Three large randomized trials have shown that screening for colorectal cancer using FOB tests can reduce the mortality from this disease.
Two national pilot studies have recently been launched in the UK to investigate the feasibility of population screening for colorectal cancer in the National Health Service.
The largest of the trials was conducted in Nottingham. It randomized 152,850 individuals, between the ages of 45 and 74 years, to receive biennial Hemoccult (FOB) test kit (intervention group) or to a control group.
Mortality in the intervention group was compared with the control group.
|27% reduction in mortality among patients accepting fecal occult blood test.
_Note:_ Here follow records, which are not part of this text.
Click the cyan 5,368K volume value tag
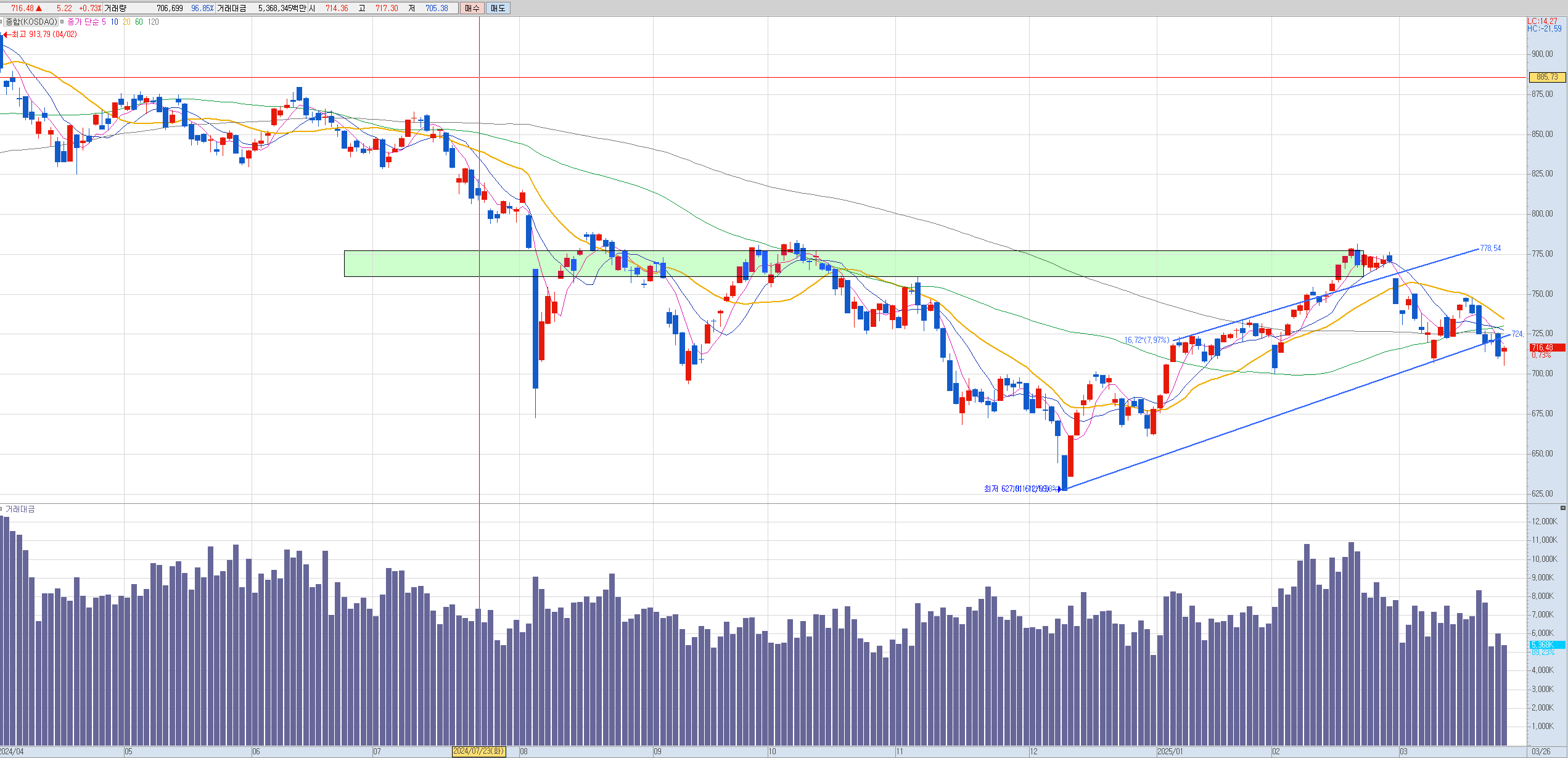 click(1546, 645)
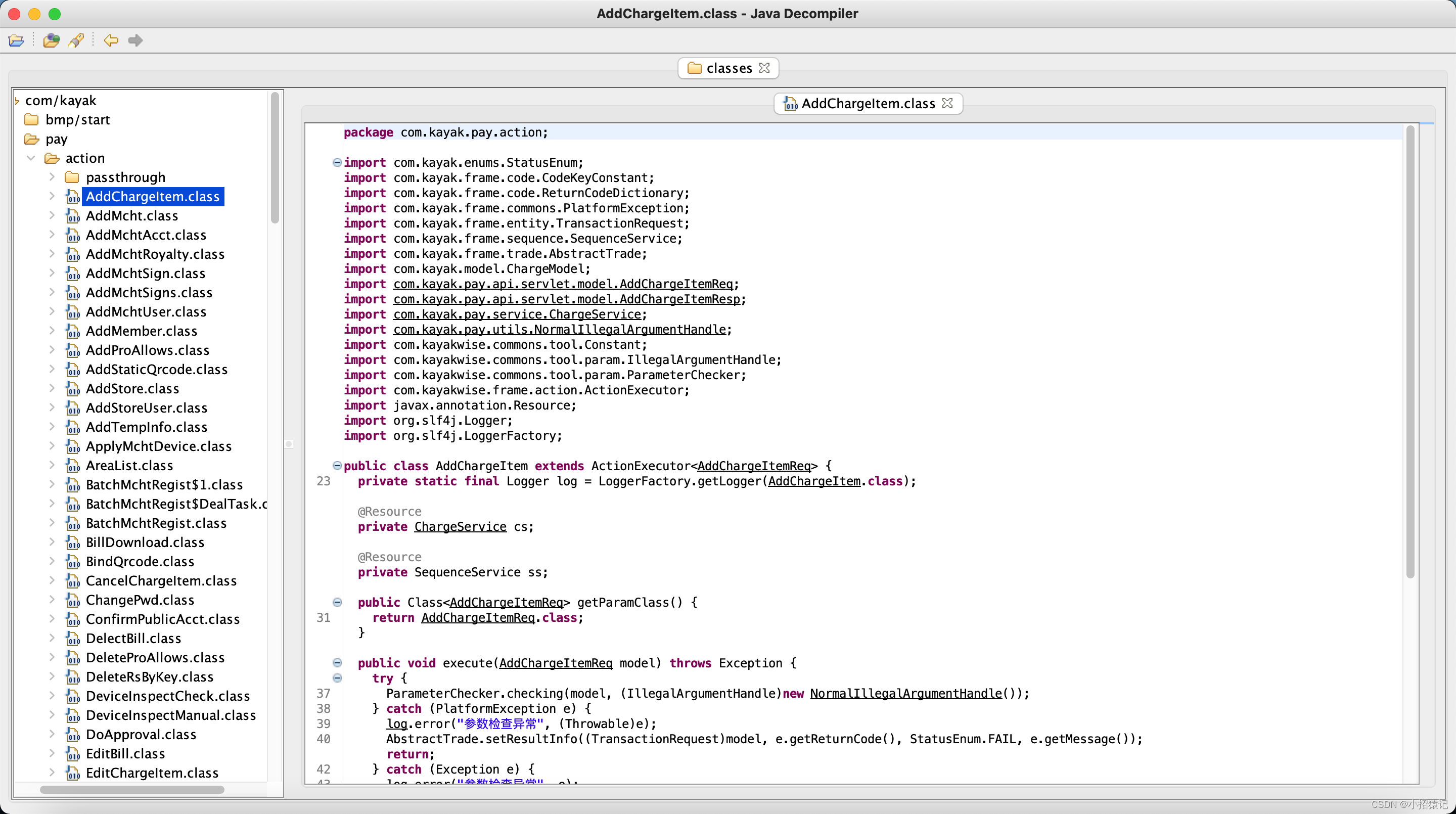1456x814 pixels.
Task: Select the Search wand toolbar icon
Action: [76, 40]
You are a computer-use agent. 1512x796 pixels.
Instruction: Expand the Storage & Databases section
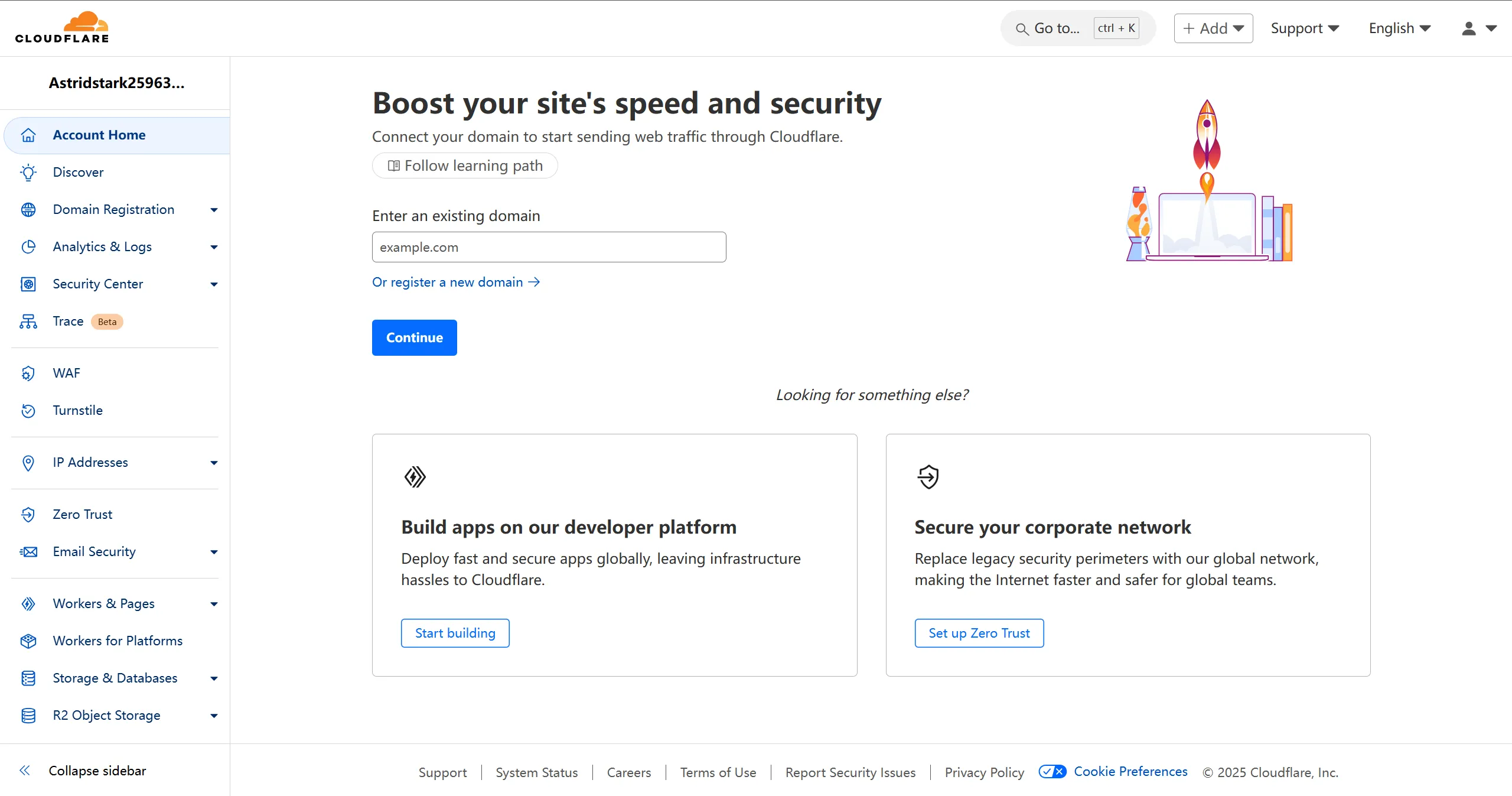[x=214, y=678]
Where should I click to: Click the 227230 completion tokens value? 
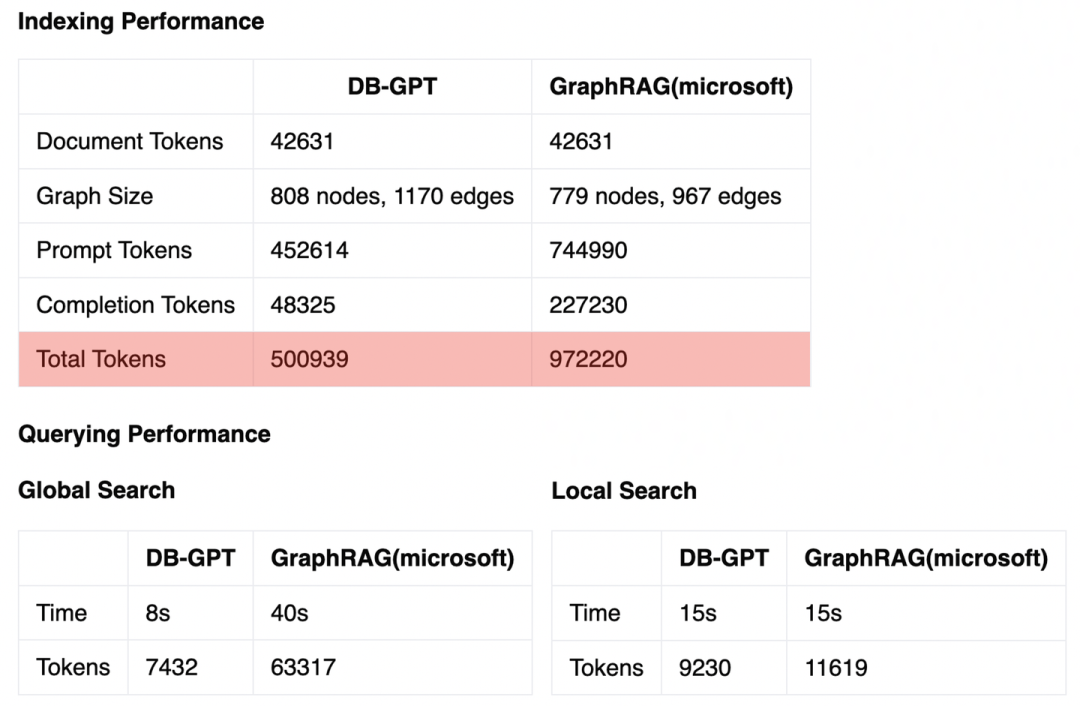(x=588, y=305)
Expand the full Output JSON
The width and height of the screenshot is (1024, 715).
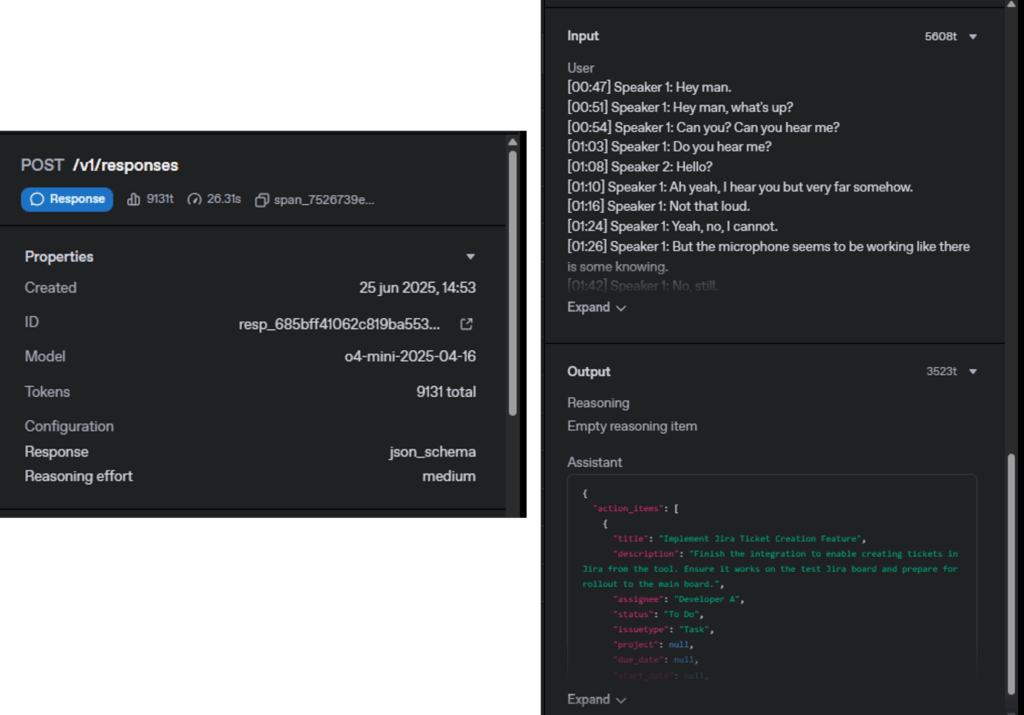(597, 700)
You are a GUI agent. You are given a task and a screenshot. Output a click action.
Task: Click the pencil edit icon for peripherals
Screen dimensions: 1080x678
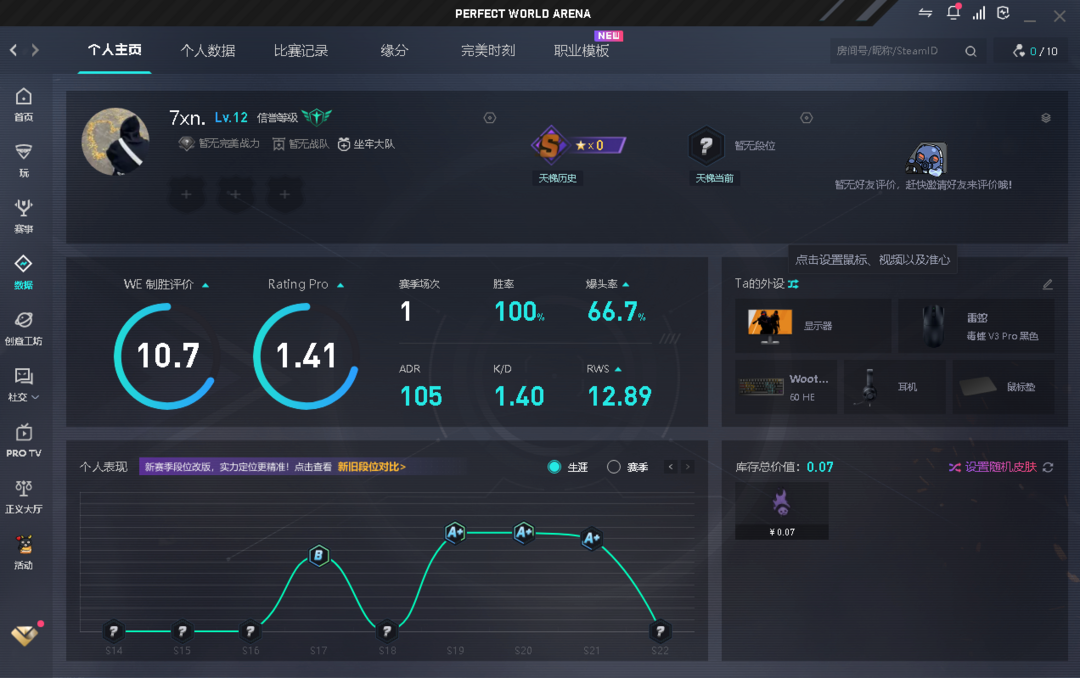(1047, 284)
The individuals were followed up through local health records and central flagging (Office for National Statistics).
At a median follow up of 11 years, there was a 13% reduction in colorectal cancer mortality in the intervention group, despite an uptake at first invitation of only approximately 50%.
The team found that the mortality reduction for those accepting screening was 27%.
The reduction in mortality was independent of sex and site of tumor.
There was found to be no significant difference in mortality from causes other than colorectal cancer between the intervention and control groups.
Professor John H. Scholefield, of the University Hospital, Nottingham, England, concluded on behalf of his group, "Although the reduction in colorectal cancer mortality was sustained, further follow up of this population is required to determine whether a significant reduction in the incidence of colorectal cancer will be achieved."